Parameters: - point: A 2D point as a tuple or numpy array (x, y). - polygon: A list of tuples or numpy arrays [(x1, y1), (x2, y2), …, (xn, yn)] representing the polygon vertices.
Returns: - Boolean indicating whether the point is inside the polygon.
- qem.utils.find_peaks_in_rectangle(peaks, origin, a, b)[source]
Find all peaks that lie within the rectangle defined by origin, origin+a, origin+b, and origin+a+b.
Parameters: - peaks: A list of peak positions as tuples or numpy arrays (x, y). - origin: The origin point as a tuple or numpy array (x, y). - a: The vector a as a tuple or numpy array (x, y). - b: The vector b as a tuple or numpy array (x, y).
Returns: - A list of peaks within the defined rectangle.
- qem.utils.q_space_array(pixels, gridsize, meshed=True)[source]

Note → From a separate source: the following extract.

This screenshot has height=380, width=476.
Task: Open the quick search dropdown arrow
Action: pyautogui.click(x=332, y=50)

Return the appropriately scaled 2D reciprocal space coordinates.
- Parameters:
pixels (
(N,) array_like
) – Pixels in each dimension of a ND arraygridsize (
(N,) array_like
) – Dimensions of the array in real space unitsmeshed (
bool
, optional) – Option to output dense meshed grid (True) or output unbroadcasted arrays (False)pixels – Pixels in each dimension of a 2D array
gridsize – Dimensions of the array in real space units
- qem.utils.broadcast_from_unmeshed(coords)[source]

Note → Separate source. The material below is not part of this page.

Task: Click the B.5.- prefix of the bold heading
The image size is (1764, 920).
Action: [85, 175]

For an unmeshed set of coordinates broadcast to a meshed ND array.
Examples
>>> broadcast_from_unmeshed([np.arange(5),np.arange(6)]) [array([[0, 0, 0, 0, 0, 0], [1, 1, 1, 1, 1, 1], [2, 2, 2, 2, 2, 2], [3, 3, 3, 3, 3, 3], [4, 4, 4, 4, 4, 4]]), array([[0, 1, 2, 3, 4, 5], [0, 1, 2, 3, 4, 5], [0, 1, 2, 3, 4, 5], [0, 1, 2, 3, 4, 5], [0, 1, 2, 3, 4, 5]])]
- qem.utils.safe_convert_to_numpy(tensor)[source]
Safely convert a Keras tensor to numpy array, handling different backends.
- Parameters:
tensor – Keras tensor or numpy array
- Returns:
numpy.ndarray – The tensor converted to numpy array
Processing Functions
Image processing and filtering functions.
- qem.processing.butterworth_window(shape, cutoff_radius_ftr, order)[source]
Generate a 2D Butterworth window.
Parameters: - shape: tuple of ints, the shape of the window (height, width). - cutoff_radius_ftr: float, the cutoff frequency as a fraction of the radius (0, 0.5]. - order: int, the order of the Butterworth filter.
Returns: - window: 2D numpy array, the Butterworth window.